Estudios de caso

Paint on historic lighthouse removed without creating secondary waste


With its dome nearly 800 feet above sea level, the Split Rock Lighthouse is constantly exposed to heavy winds and rain, which over time have damaged the sand colored sentinel. As mother nature continues to take her toll on the property, the Minnesota Historical Society (MHS) faces the constant challenge of trying to keep the landmark clean while preventing further damage to the lighthouse’s exposed and aging surfaces. In the spring of 2008, and in preparation of the lighthouse’s 100th anniversary in 2010, the lighthouse underwent a complete restoration to once again help prepare one of Minnesota’s most well known landmarks for future decades.
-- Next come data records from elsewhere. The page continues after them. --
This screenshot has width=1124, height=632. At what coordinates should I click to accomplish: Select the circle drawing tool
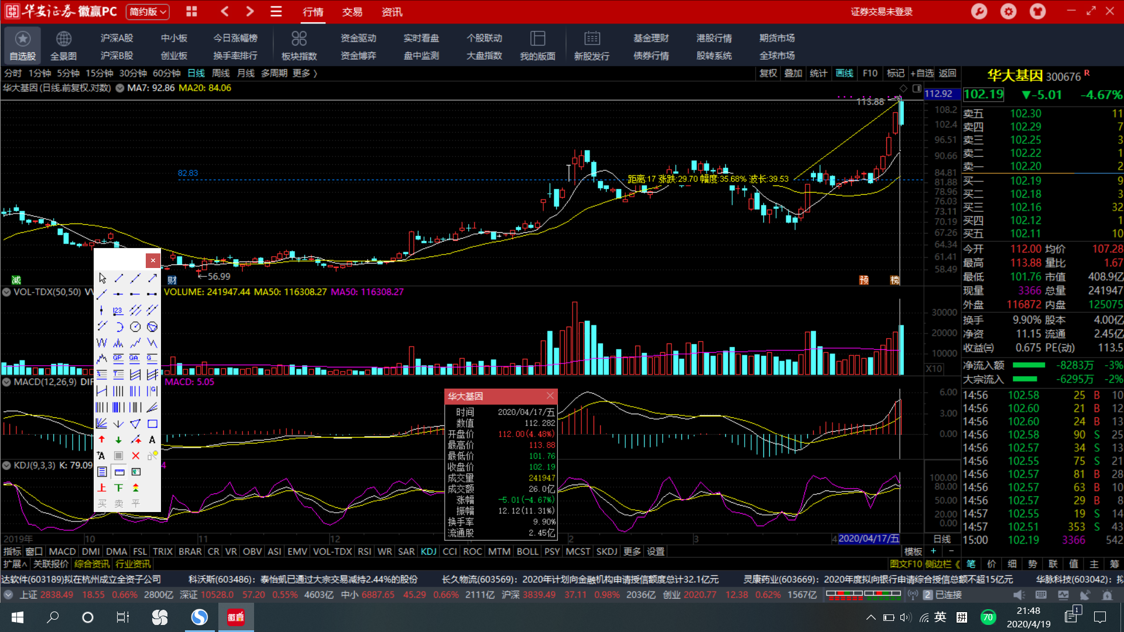coord(135,327)
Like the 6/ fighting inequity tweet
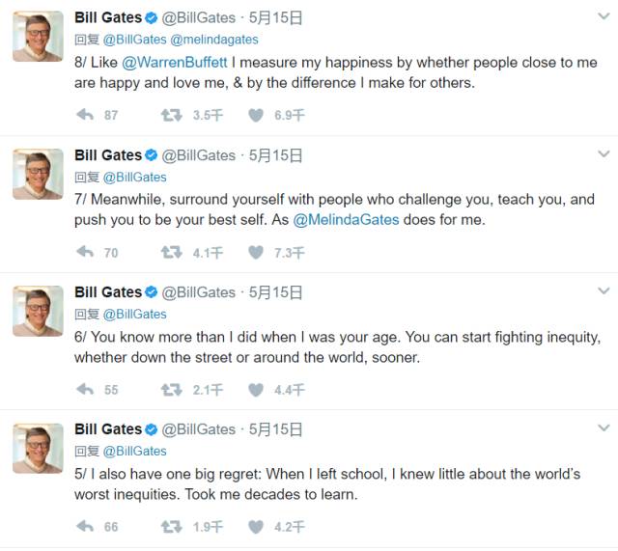The image size is (618, 551). click(x=256, y=390)
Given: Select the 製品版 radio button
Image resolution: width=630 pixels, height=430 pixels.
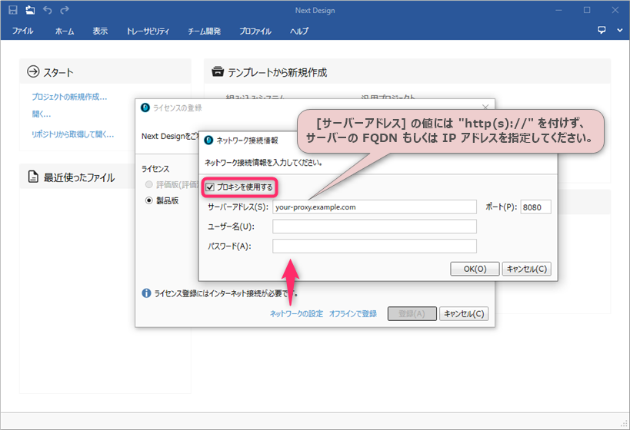Looking at the screenshot, I should pyautogui.click(x=149, y=200).
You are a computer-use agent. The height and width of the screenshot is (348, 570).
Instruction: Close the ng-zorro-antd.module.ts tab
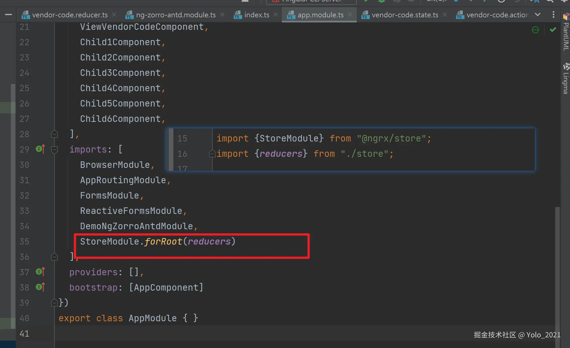pyautogui.click(x=222, y=14)
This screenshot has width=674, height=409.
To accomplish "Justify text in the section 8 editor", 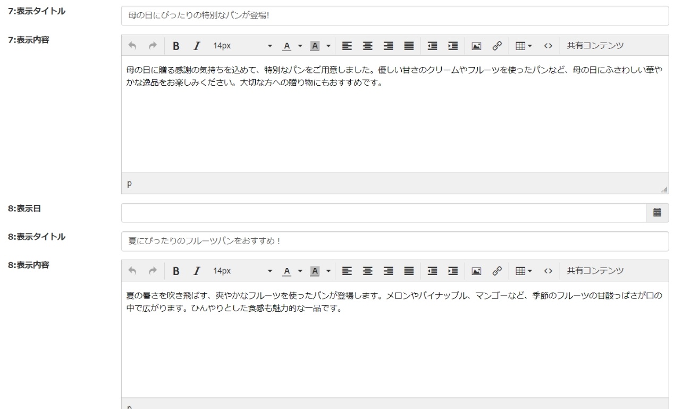I will coord(408,271).
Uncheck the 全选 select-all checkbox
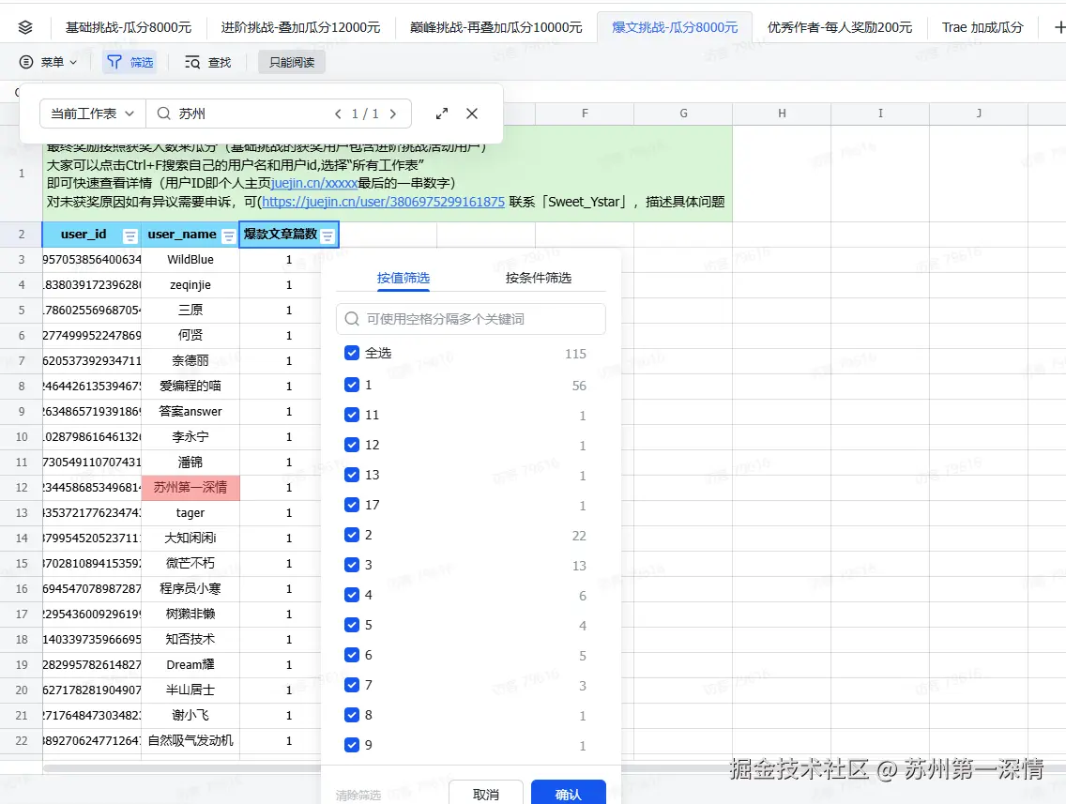Viewport: 1066px width, 804px height. (352, 354)
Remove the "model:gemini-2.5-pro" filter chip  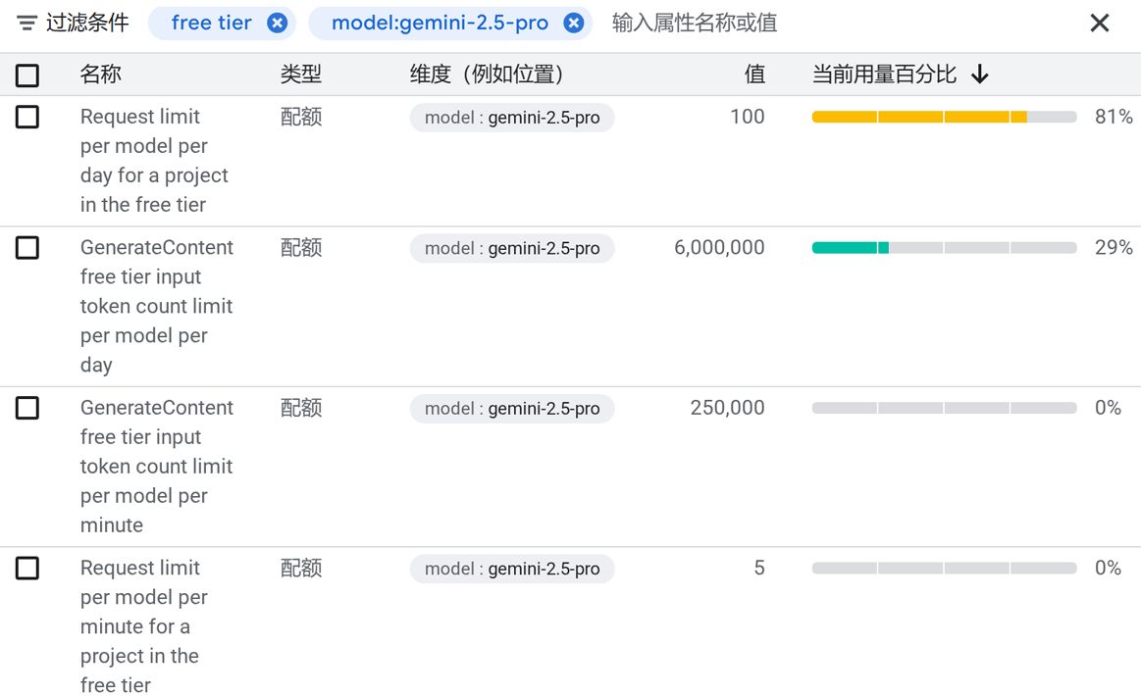[573, 23]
While there are many cleaning processes to restore historic lighthouses, most are extensive and costly. In a previous restoration in the early 1990s, MHS hired a company to use soda blasting to prepare the lighthouse for a new coat of paint. Soda blasting uses fine sodium powder, which left residue on the cast iron and on the insides of the lighthouse and inner workings of the rare Fresnel lens components. The soda residue also prevented the new paint from bonding to the lighthouse surfaces. In addition to a new coat of paint, the lighthouse needed a complete cleaning of its cast iron deck and removal of old titanium putty from pits in its cast iron roof. With a focus on a complete restoration and finding a cleaning solution that would not damage the lighthouse or remove any metal, MHS evaluated a number of different cleaning systems and solutions.




“We evaluated a number of cleaning methods, and our analysis found that sand and other forms of media blasting were quite destructive in the restoration of historical property,” said Paul Waugh, Collaborative Design Group Leed AP and project manager for the Split Rock Lighthouse Restoration Project. “Finding a solution that would meet all of our restoration needs was going to be quite a challenge for the project.”


CDG conducted research on the dry ice blast cleaning process and found Cold Jet on the Internet. CDG specifically liked the fact that dry ice blasting promoted itself as a method that can clean electric components and will not harm them. Another major factor was that dry ice blasting produces zero residue, unlike soda blasting, and does not generate any secondary waste.

Veit & Company, a Rogers, Minnesota-based cleaning contractor, was invited to demonstrate Cold Jet’s Aero Series of dry ice blast cleaning systems for CDG and MHS.


Dan Gotz, project manager for Veit & Company said, “We were able to demonstrate that Cold Jet’s systems were the most effective solutions for the project. The goal was only to remove the loose and flaking paint, mold and surface contaminants and putty, and we wanted to do so without damaging the interior or exterior of the lantern room. During our demonstration, what ultimately sold MHS on the process was the fact that we were also able to show that dry ice blast cleaning does not produce secondary waste. Any paint chips and debris that we removed during the blasting process could be cleaned up using a shop vac.”



During the first part of April 2008, Veit used Cold Jet’s dry ice blast cleaning systems to remove the paint from the cast iron parts. Dry ice blast cleaning accelerates recycled CO2 in the form of solid dry ice particles through a hose and high-velocity nozzle to remove old paint from the surface of the lighthouse. The combination of the kinetic and thermal gradient effects of dry ice blasting breaks the bond between the surface and the residue, which is blasted away and easily removed. The dry ice particles sublimate upon impact, leaving no other cleaning by-product, and eliminating the added cost and inconvenience of secondary waste treatment and disposal.

The Veit crew also cleaned out the pits in the cast iron dome, which had been filled with titanium putty. The putty is the preferred option for filling the pits because it is able to withstand the rough elements that the lighthouse is constantly exposed to. The putty reacts the same as cast iron in that it will expand when heated and contract when cold. MHS was concerned with the areas that were allowing water to leak through or where there was standing water. With the old putty completely removed by the blasting process, MHS was able to put fresh putty in the pits and prevent the leaks.

Because dry ice blast cleaning is a non-abrasive and non-conductive cleaning method, Veit also used the systems to clean the interior and exterior of the lighthouse’s lantern room. The Split Rock maintenance crew was able to control the pressure of the blast stream, which ensured that no additional damage was done to the landmark. Veit was able to clean around the rare and expensive Fresnal lens, which was covered in soda after the prior preservation project.

The entire blasting process took four days, and with little clean up time, painting crews were able to begin priming and painting right away. While the blast cleaning process was a small part of the overall preservation project, it played a major role in prepping the lighthouse for the rest of the work to be done. With the goal to undo what nature has done to Split Rock for nearly 100 years, CDG and Veit were able to help restore the lighthouse to its 1920s appearance using Cold Jet’s modern-day cleaning technology.


Gotz added, “Dry ice blasting is proving its effectiveness in scores of cleaning applications, and throughout the initial preparation phase of the Split Rock Lighthouse project demonstrated that when it comes to historical restoration projects, it’s a process that must be considered.”